> _TASK INSTRUCTIONS_
A - According to the passage on property derivatives, in what year were the first real estate derivatives trades done?
B - Write a continuation of the passage on property derivatives, starting right after its final sentence.

> _GIVEN TEXT_
◇ ◇ ◇ ◇ ◇

Ed Stacey, managing director of derivatives at Eurohypo, one of the earliest supporters of a real estate derivatives market, says the market is still at an early stage of development. "It’s like the mainstream derivatives market... 20 years ago," he says.

Property derivatives: Market at last begins to fulfil its promise

Eurohypo began trying to push the market in 2003 but tax and regulatory issues mean that no trades were done until 2005. Only in 2006, when banks entered the market, did it become established. "It required investment banks to take risk on their balance sheets," explains Stacey. "And to their credit, that’s what they have done."

While index providers such as FTSE have waded into the commercial real estate market, the vast bulk of real estate derivatives trades to date have focused on the IPD All Property Index, which tracks commercial property valuations – not completed sales – across the UK annually, although quarterly and monthly updates are available. A number of UK sector indices, such as Central London Office property, are also compiled as well as indices throughout Europe and the world.

◇ ◇ ◇ ◇ ◇

> _EXCERPTED DATA_
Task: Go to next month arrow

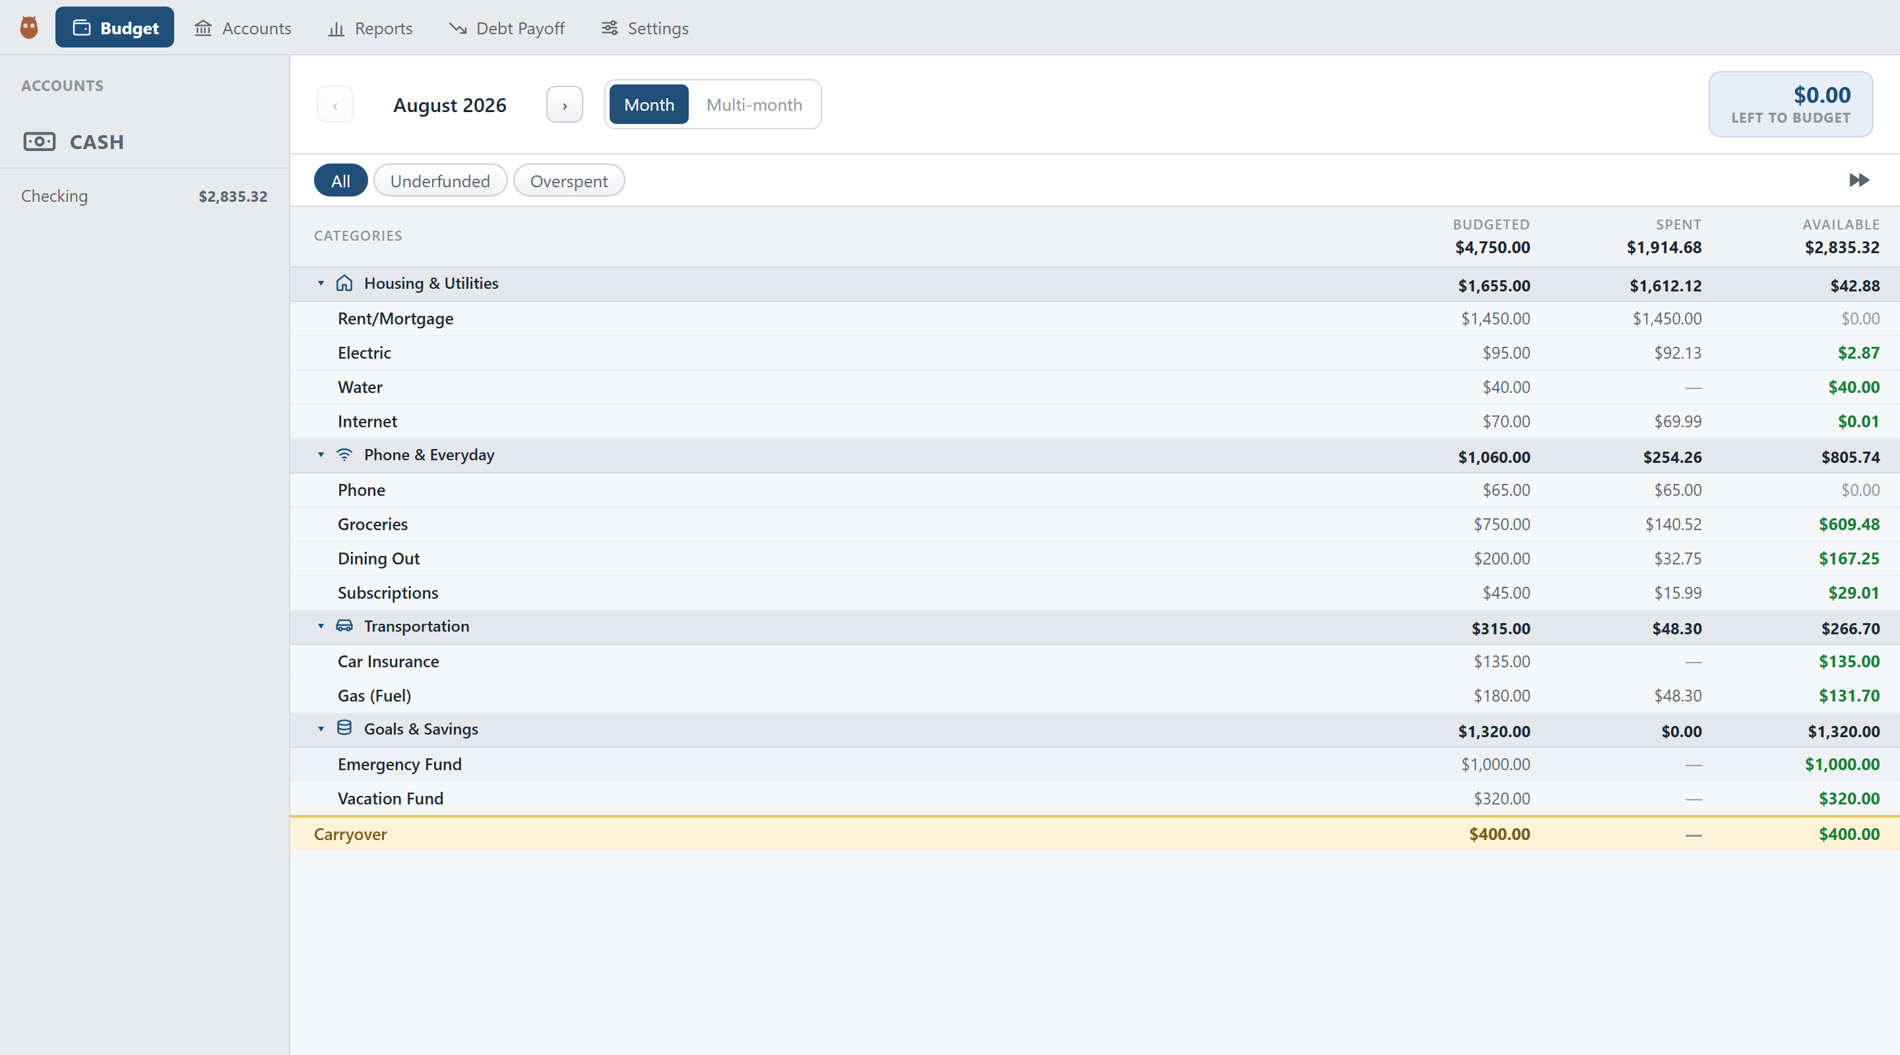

◇ ◇ ◇ ◇ ◇

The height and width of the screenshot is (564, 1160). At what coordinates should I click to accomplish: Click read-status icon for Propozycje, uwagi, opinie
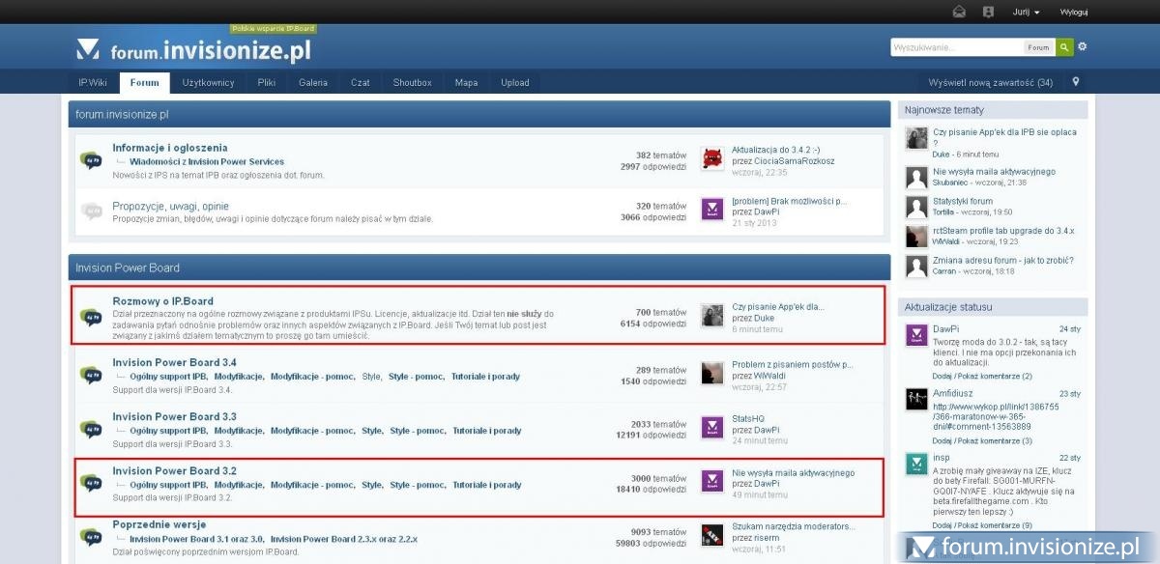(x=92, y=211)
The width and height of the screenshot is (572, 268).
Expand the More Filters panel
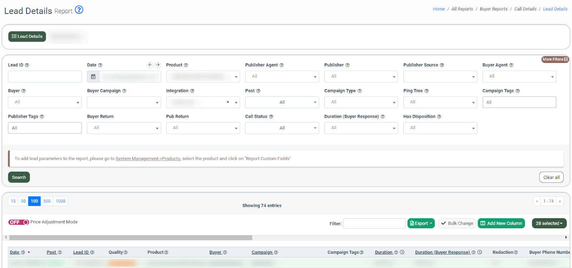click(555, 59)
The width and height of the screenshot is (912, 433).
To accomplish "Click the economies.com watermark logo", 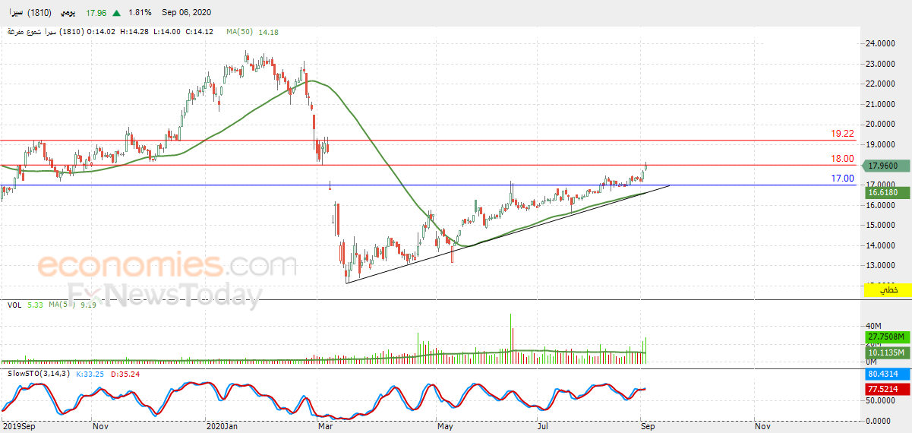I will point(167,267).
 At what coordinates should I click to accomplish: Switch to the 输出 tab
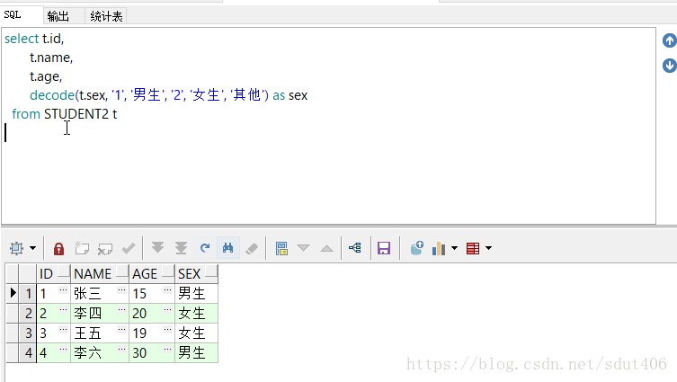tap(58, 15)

◇ ◇ ◇ ◇ ◇

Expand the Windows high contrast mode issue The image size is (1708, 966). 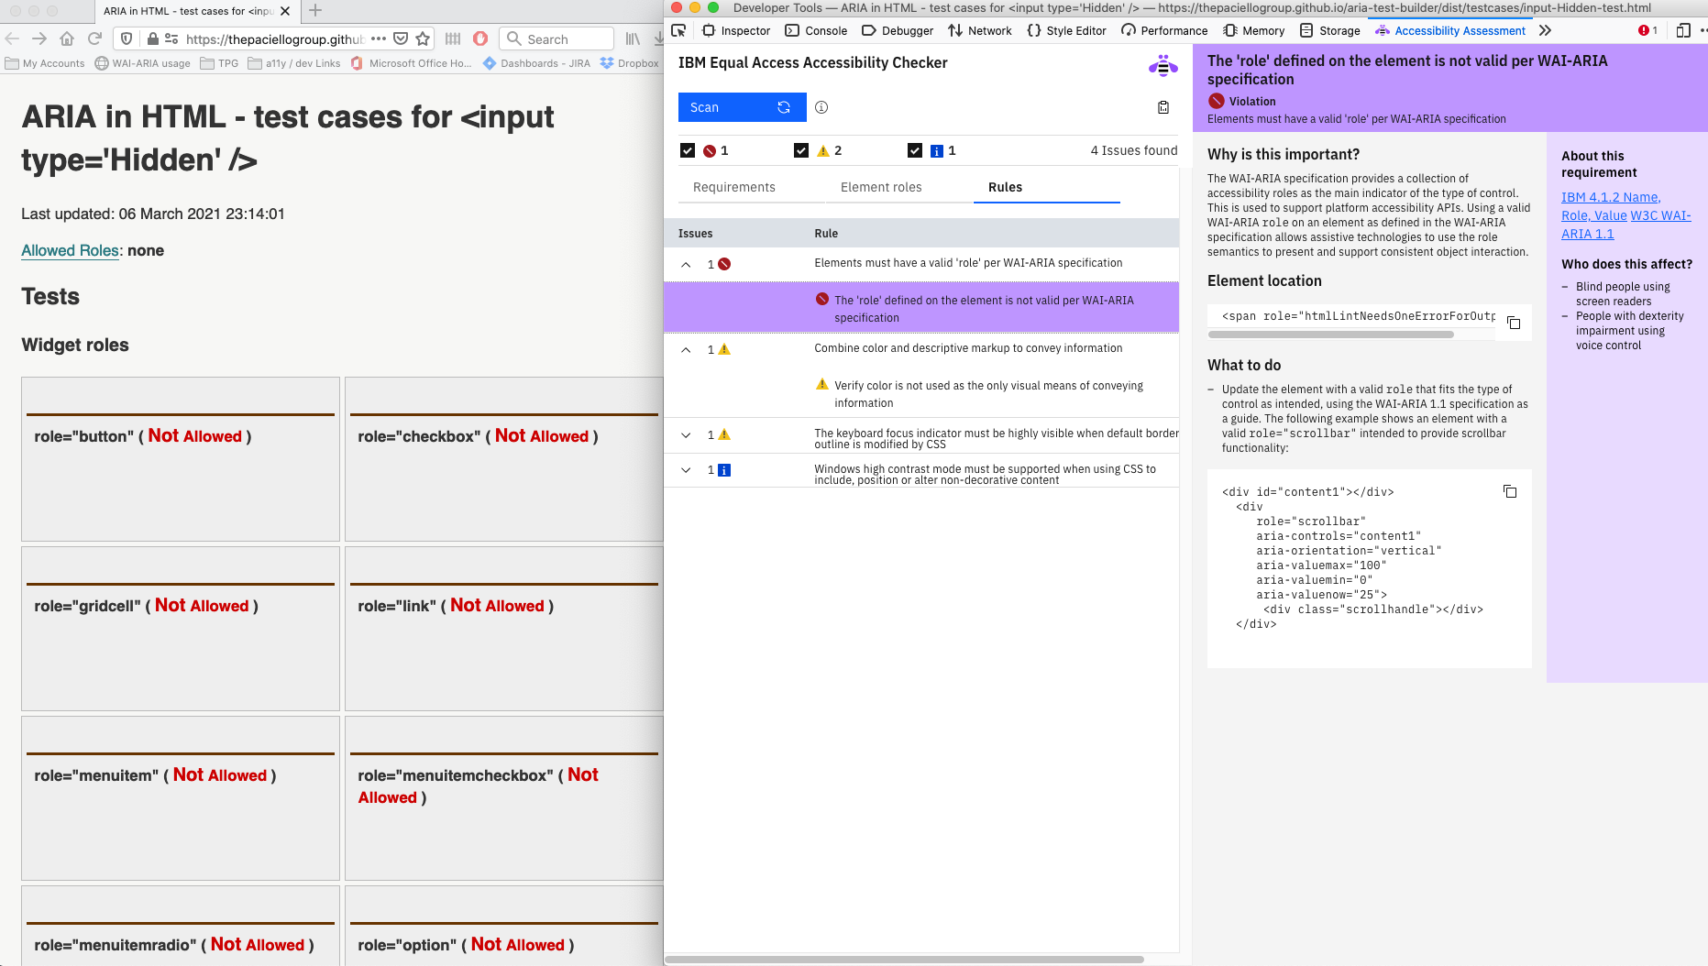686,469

◇ ◇ ◇ ◇ ◇

> _WRITTEN ANSWERS_
A - 2005

B -
The UK index covers about £150 billion of property and is widely regarded as both accurate and fair – giving confidence to those seeking to trade derivatives based on it. In addition, the use of the IPD All Property Index as the main reference for derivatives has meant that the growth of the market can be easily monitored: IPD requires that everyone that uses its index (for a fee) must disclose their trade.